* Given problem 1
Translate the sentence "A counter monitor is no exception." from the extract on counter monitors into Spanish.
* Given problem 2
Retype the part of the extract on counter monitors starting with "The following sections" and going on through "is no exception.".

* Extract

+-------+

Appendix {@NumberOf dynamic_theory.sequence.correlated} has the details.
@End @SubSubAppendix

@EndSubSubAppendices
@End @SubAppendix

@SubAppendix
    @Title { Counter monitors }
    @Tag { dynamic_theory.counter }
@Begin
@LP
This section is devoted to counter monitors:  defining them;
defining their cost, both in complete and in incomplete solutions;
defining a suitable @M { Delta(m, S sub 1 , S sub 2 ) } for
them; and proving that @M { Delta(m, S sub 1 , S sub 2 ) <= 0 }.
The following sections carry out the same programme for sum
expressions and sequence monitors.
@BeginSubSubAppendices

#@SubSubAppendix
#    @Title { Definition (old) }
#    @Tag { dynamic_theory.counter.definition_old }
#@Begin
#@LP
#We mentioned earlier that in the implementation, a monitor is the
#root node of an expression tree.  A counter monitor is no exception.
#It has a set of children.  Each child represents one shift, or
#weekend, or whatever is being counted, and has a value, which may
#be 0 or 1.  Depending on a given solution @M { S }, each child is
#in one of three states:
#@NumberedList
#
#@LI {
#It is @I inactive if its value in @M { S } is known, and that value is 0;
#}
#
#@LI {
#It is @I active if its value in @M { S } is known, and that value is 1;
#}
#
#@LI {
#It is @I unassigned if its value in @M { S } is not known.

+-------+

* Record set
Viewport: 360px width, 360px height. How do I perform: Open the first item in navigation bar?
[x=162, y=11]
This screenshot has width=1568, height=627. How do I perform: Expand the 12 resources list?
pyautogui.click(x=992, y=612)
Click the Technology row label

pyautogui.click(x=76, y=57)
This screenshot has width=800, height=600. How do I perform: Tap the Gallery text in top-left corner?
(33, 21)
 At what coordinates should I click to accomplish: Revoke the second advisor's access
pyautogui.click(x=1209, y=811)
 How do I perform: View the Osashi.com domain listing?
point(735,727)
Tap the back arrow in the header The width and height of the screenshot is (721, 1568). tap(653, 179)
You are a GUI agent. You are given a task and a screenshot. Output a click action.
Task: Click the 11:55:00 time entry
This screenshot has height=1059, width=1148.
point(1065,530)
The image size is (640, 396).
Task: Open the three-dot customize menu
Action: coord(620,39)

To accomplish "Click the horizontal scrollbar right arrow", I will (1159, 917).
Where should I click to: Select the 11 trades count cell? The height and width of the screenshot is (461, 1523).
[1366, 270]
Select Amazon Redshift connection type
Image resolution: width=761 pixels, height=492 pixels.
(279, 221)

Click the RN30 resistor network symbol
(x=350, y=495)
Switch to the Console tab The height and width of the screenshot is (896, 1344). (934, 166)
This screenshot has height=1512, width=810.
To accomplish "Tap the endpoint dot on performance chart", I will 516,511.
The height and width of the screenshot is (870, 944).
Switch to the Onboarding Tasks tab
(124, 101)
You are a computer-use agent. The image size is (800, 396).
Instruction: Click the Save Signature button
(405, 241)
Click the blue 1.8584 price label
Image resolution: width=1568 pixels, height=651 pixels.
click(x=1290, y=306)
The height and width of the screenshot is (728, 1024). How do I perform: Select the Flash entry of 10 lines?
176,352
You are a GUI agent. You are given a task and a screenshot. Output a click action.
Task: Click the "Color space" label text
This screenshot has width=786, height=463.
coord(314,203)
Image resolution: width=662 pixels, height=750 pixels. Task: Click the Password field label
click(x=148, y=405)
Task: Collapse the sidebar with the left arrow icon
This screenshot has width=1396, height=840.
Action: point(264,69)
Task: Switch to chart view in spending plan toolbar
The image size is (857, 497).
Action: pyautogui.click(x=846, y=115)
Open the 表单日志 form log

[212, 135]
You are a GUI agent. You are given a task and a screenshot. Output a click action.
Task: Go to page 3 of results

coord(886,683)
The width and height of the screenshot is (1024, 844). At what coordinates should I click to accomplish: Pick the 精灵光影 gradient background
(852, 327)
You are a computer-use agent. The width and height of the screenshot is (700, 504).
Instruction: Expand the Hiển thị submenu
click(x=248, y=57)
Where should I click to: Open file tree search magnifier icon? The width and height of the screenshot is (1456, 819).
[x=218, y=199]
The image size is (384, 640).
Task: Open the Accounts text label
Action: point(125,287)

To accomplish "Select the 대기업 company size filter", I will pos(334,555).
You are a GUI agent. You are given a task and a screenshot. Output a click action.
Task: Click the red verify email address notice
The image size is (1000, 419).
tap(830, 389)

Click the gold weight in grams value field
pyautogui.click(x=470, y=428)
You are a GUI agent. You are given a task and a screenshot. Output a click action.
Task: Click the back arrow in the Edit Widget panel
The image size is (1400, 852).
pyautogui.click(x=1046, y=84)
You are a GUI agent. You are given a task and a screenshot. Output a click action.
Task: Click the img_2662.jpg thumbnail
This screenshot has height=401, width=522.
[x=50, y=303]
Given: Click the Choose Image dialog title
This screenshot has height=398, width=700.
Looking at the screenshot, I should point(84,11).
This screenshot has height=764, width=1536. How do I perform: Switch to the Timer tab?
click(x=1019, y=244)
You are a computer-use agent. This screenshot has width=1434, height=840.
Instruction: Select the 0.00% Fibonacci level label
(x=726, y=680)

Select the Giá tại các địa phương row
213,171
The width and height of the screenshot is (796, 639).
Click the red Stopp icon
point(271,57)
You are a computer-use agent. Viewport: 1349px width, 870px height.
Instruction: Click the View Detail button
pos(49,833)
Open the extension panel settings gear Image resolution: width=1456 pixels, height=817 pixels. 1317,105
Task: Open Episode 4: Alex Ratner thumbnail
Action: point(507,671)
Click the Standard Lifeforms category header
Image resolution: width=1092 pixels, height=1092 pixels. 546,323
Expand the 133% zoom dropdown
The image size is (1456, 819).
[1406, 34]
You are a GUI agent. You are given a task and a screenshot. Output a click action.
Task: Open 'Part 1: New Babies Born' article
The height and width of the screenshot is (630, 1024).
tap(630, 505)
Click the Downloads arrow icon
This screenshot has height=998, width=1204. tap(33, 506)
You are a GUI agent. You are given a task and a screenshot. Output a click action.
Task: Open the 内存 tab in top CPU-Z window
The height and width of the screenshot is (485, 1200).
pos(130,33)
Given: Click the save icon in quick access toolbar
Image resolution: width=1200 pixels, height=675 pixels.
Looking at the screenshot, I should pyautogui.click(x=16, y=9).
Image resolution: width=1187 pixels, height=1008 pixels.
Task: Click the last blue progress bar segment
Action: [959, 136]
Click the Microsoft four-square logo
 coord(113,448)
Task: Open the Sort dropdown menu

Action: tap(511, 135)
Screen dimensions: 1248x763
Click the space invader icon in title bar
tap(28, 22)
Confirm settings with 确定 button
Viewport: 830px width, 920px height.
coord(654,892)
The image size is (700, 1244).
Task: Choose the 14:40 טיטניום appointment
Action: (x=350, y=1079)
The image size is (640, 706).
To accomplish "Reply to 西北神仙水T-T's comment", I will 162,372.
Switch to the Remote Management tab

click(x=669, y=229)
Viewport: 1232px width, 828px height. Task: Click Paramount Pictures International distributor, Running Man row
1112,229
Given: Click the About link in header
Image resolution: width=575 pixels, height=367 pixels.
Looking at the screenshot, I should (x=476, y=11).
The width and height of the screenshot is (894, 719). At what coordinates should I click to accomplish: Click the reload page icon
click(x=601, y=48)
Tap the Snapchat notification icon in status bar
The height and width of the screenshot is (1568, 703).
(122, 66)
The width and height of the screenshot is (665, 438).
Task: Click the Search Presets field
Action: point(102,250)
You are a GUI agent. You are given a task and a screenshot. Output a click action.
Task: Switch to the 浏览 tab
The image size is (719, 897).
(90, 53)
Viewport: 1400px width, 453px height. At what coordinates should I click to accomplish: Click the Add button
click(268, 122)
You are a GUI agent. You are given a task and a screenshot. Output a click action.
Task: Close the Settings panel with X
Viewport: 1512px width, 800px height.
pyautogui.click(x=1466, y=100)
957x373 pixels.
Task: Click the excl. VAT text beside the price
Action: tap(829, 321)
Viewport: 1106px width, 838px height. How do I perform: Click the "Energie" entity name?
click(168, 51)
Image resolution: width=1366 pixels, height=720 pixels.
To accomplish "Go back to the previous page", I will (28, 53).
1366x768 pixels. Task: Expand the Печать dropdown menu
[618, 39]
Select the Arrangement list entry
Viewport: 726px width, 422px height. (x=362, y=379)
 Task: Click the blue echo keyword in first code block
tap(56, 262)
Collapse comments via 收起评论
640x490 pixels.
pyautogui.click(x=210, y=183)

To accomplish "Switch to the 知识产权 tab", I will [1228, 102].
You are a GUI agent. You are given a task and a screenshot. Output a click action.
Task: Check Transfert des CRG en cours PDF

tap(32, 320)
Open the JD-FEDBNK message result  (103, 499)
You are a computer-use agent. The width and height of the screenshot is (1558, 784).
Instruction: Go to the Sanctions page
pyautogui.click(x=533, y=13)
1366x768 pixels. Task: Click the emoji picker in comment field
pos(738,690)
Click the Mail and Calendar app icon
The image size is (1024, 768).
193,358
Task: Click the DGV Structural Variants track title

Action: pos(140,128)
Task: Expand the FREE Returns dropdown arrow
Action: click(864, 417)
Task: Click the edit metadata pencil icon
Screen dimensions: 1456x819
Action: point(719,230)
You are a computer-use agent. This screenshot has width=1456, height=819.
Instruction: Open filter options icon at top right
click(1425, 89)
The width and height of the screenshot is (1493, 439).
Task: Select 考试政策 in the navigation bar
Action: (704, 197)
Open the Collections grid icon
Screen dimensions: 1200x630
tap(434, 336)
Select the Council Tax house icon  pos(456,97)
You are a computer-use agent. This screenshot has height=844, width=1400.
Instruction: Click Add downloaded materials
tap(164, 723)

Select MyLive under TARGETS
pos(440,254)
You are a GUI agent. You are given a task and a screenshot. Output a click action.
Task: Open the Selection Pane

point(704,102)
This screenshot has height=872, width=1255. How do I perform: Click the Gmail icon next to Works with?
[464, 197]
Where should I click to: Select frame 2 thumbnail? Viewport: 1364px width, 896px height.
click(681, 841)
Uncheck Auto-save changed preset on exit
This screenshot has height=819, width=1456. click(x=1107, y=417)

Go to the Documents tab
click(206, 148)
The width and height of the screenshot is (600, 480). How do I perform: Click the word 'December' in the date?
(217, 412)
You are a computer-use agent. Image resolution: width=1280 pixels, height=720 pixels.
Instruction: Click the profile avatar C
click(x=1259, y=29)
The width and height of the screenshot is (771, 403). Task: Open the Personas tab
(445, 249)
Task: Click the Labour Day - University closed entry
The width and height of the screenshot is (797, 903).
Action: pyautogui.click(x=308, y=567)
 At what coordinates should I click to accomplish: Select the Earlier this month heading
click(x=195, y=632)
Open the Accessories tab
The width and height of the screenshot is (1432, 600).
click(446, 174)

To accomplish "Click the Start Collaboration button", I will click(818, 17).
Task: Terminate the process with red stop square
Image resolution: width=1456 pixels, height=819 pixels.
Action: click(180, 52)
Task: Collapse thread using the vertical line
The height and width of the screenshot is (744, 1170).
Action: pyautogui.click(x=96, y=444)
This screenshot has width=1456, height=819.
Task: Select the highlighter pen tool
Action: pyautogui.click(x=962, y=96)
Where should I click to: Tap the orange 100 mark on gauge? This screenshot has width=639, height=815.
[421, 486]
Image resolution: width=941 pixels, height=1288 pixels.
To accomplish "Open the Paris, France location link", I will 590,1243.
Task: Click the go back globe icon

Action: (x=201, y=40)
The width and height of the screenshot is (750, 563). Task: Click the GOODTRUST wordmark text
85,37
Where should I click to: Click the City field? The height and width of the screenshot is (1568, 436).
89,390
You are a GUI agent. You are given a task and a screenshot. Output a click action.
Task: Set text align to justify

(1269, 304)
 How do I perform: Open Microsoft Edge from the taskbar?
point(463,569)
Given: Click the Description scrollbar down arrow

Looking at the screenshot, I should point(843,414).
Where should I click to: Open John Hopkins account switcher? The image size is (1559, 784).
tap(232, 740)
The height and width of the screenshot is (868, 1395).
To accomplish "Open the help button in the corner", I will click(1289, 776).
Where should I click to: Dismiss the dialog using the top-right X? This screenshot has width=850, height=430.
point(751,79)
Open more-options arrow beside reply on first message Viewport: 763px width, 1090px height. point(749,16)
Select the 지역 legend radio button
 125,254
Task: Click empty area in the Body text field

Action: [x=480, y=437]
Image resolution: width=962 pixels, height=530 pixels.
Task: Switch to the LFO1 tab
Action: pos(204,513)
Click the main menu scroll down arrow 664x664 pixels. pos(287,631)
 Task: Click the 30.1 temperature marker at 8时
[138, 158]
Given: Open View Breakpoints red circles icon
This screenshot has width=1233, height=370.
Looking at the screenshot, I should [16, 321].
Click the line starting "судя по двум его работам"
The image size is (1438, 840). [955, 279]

+-------+

* Exercise answer 1
Un monitor de contador no es una excepción.

* Exercise answer 2
The following sections carry out the same programme for sum
expressions and sequence monitors.
@BeginSubSubAppendices

#@SubSubAppendix
#    @Title { Definition (old) }
#    @Tag { dynamic_theory.counter.definition_old }
#@Begin
#@LP
#We mentioned earlier that in the implementation, a monitor is the
#root node of an expression tree.  A counter monitor is no exception.